### Exercise instructions:
Using the records below, filter for lines that contain the string "label" and copy them out.

# # # # # # #

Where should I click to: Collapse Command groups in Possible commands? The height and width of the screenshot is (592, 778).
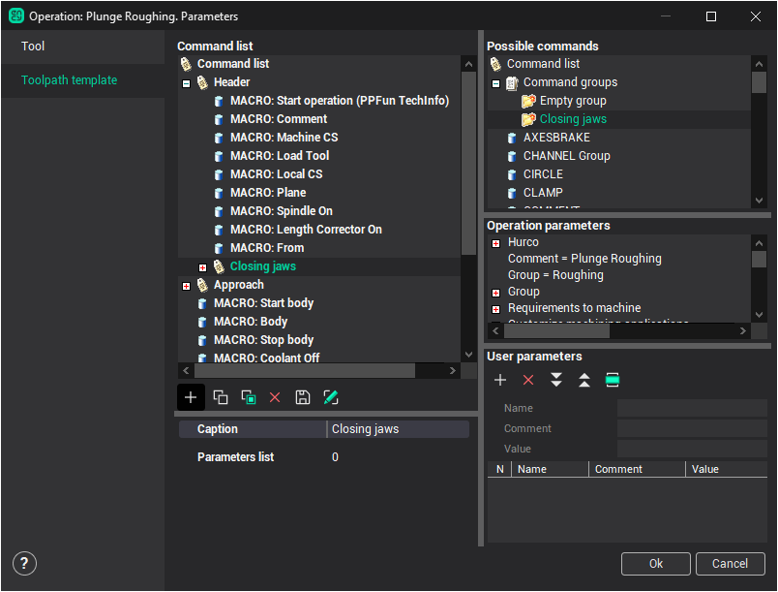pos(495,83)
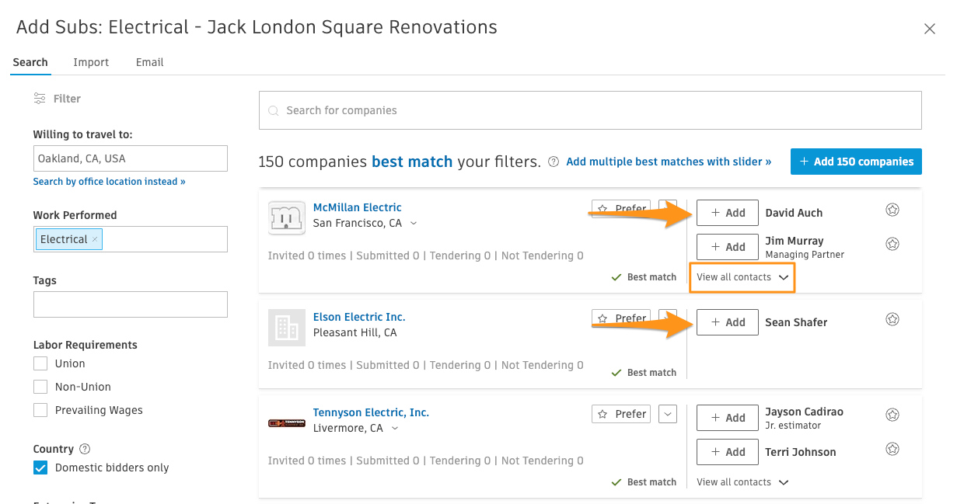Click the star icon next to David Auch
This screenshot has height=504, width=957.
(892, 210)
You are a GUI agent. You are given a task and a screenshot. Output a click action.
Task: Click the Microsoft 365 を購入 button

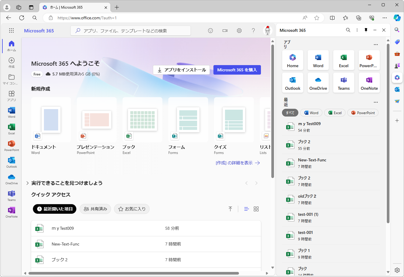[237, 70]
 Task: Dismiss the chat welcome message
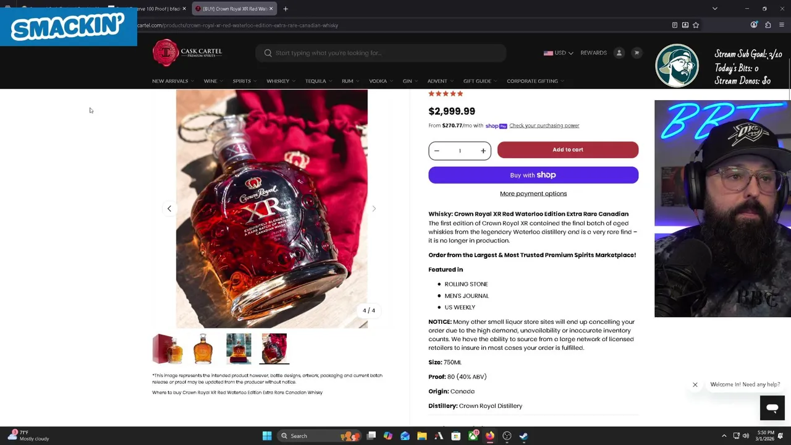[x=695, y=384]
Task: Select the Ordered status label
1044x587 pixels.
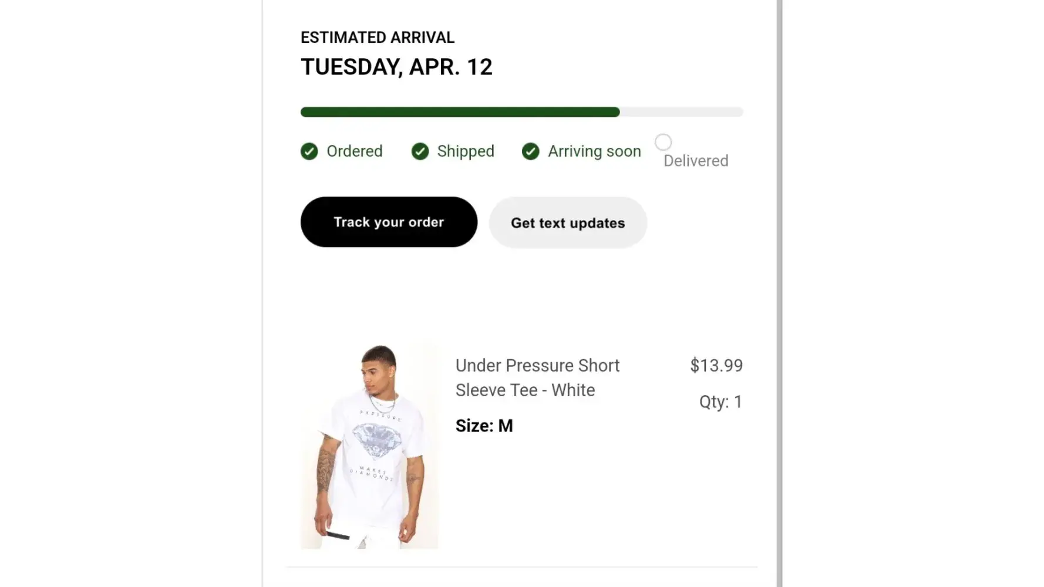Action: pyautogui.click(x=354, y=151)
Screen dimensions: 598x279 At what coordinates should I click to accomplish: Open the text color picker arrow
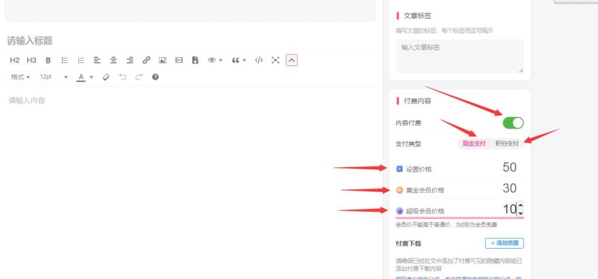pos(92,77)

# # # # # # #

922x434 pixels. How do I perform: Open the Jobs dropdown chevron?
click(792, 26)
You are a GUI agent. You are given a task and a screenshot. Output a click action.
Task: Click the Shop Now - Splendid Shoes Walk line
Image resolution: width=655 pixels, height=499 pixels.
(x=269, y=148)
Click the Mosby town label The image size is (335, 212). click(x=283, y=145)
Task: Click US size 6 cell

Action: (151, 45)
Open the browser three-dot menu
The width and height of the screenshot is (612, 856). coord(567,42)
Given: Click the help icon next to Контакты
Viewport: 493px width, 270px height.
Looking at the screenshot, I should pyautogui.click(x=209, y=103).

# # # # # # #

### Final answer:
Task: Select the Ordered status label
Click the Mosby town label The image size is (335, 212). click(x=283, y=145)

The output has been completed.